Sara, que estuvo hablando un tiempo por Telegram con Errejón antes de verse en persona, explicaba así cómo la dinámica la fue envolviendo: “Hablábamos casi todos los días, me pedía vídeos y fotos desde las diez de la mañana y a esa hora ya tenían que ser con ropa sexy… Un día me llamó a las 12 de la noche, nunca lo hacía, y yo no contesté. Me mandó un mensaje lapidario: ‘Cuando yo te llame, me lo coges. No te voy a volver a llamar’. Y no lo hizo nunca más. Dejó de hablarme por una semana. Yo sentía que le había fallado y le mandaba vídeos y fotos a los que él no contestaba. La ley de hielo servía para castigarme y para que lo siguiente que me pidiera, lo hiciera sin dudar”.
Girar el centro de control
En este tipo de relaciones abusivas la llamada 'expectativa de la recompensa' juega un papel clave, de forma que muchas víctimas creen que haciéndolo mejor, recibían algo mejor. “Ahí ya se ha girado el centro de control. Ya no eres tú y emocionalmente pasas a depender de que el otro te diga, te llame, tome las decisiones... Estás incómoda pero te mantienes y algo dentro de ti se rompe, lo que genera mucha inseguridad y te hace sentir cada vez más pequeña porque no eres reconocida”, explica Alfageme, que alude a que mientras va pasando el tiempo las víctimas “intentan descifrar qué está pasando” porque “están absolutamente perdidas”.
Todo ello se acrecienta si a la víctima la pillan “en un momento bajo” por una cuestión laboral, personal o de cualquier otra índole, añade la psicóloga. Sara, por ejemplo, admitía que conoció a Errejón tras salir de una relación y estaba “con la autoestima baja”, por lo que el vínculo con el exdiputado le hacía sentir “deseada”. No fue hasta un tiempo después cuando se dio cuenta de que “no era yo lo que deseaba, sino mi sometimiento”.

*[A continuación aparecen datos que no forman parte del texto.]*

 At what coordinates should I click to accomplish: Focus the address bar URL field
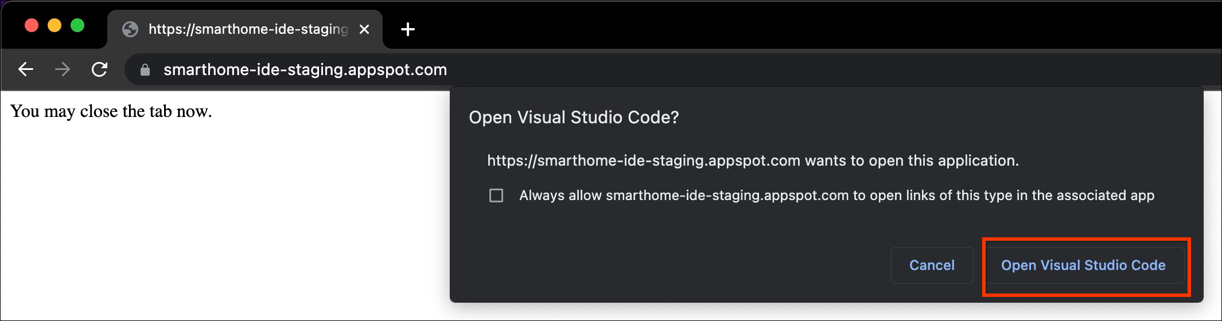(x=305, y=70)
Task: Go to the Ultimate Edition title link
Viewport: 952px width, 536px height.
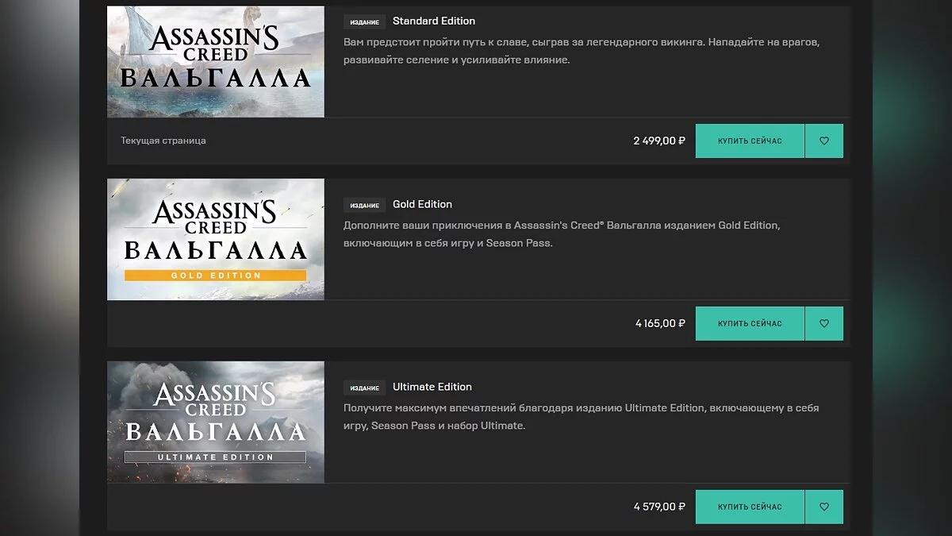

Al final es que hemos sido educadas en el sometimiento, en que te lo tienes que currar para que la bestia te trate bien y te reconozca.
Pero, por el camino, las propias mujeres también se autocuestionan el porqué no son capaces de salir de ahí. “Pensé ¿por qué estoy haciendo esto?”, relataba Sara que se preguntó ante uno de los encuentros con el exportavoz de Sumar. “Yo me decía 'esto está mal, empodérate y vete'. Pero no fui capaz, no fui capaz”, lamentaba. No es una reacción excepcional, apunta Alfageme: “Se sienten culpables, hay vergüenza y también miedo a reconocer y narrarse lo que viven o han vivido, es muy doloroso sostenerlo y más aún hoy en día que las mujeres nos sabemos la teoría y nos han explicado el ciclo de la violencia una y otra vez. Sin embargo, los dolores del machismo más duros se nos cuelan por muchos sitios y muchas piensan 'pero si yo lo sabía ¿cómo he podido caer aquí?'”.
Los mandatos de género
A todo esto se suma, coinciden las voces expertas, “la minimización de las violencias” de mayor o menor grado con las que las mujeres conviven. “Hay una naturalización enorme porque parece que es un peaje que hay que pagar, que son situaciones que pasan, a las que están acostumbradas, que las comparten con otras y también les ha pasado pero que socialmente no ha sido así reconocido durante mucho tiempo, al contrario, han sido tildadas de exageradas”, sostiene la psicóloga, que agrega también mandatos de género como la complacencia o el aguantar a toda costa como elementos que pueden frenar la capacidad de identificar malestares y poner límites.
Y es que en lo que todas las expertas coinciden es en que, de fondo, late una “sociedad y cultura patriarcales” que sitúan a las mujeres en un determinado lugar ante las relaciones. “Bueno, al final, es que hemos sido educadas en el sometimiento, en que te lo tienes que currar para que la bestia te trate bien y te reconozca...”, ejemplifica Vall. Para Barroso, hay un factor que influye especialmente: “Se nos ha enseñado que nuestro valor depende de conseguir el aprecio ajeno, fundamentalmente de un varón, y desde ahí construimos nuestras expectativas. Se trata de ser elegidas para ser reconocidas. Y si es por parte de un hombre considerado valioso, mejor”.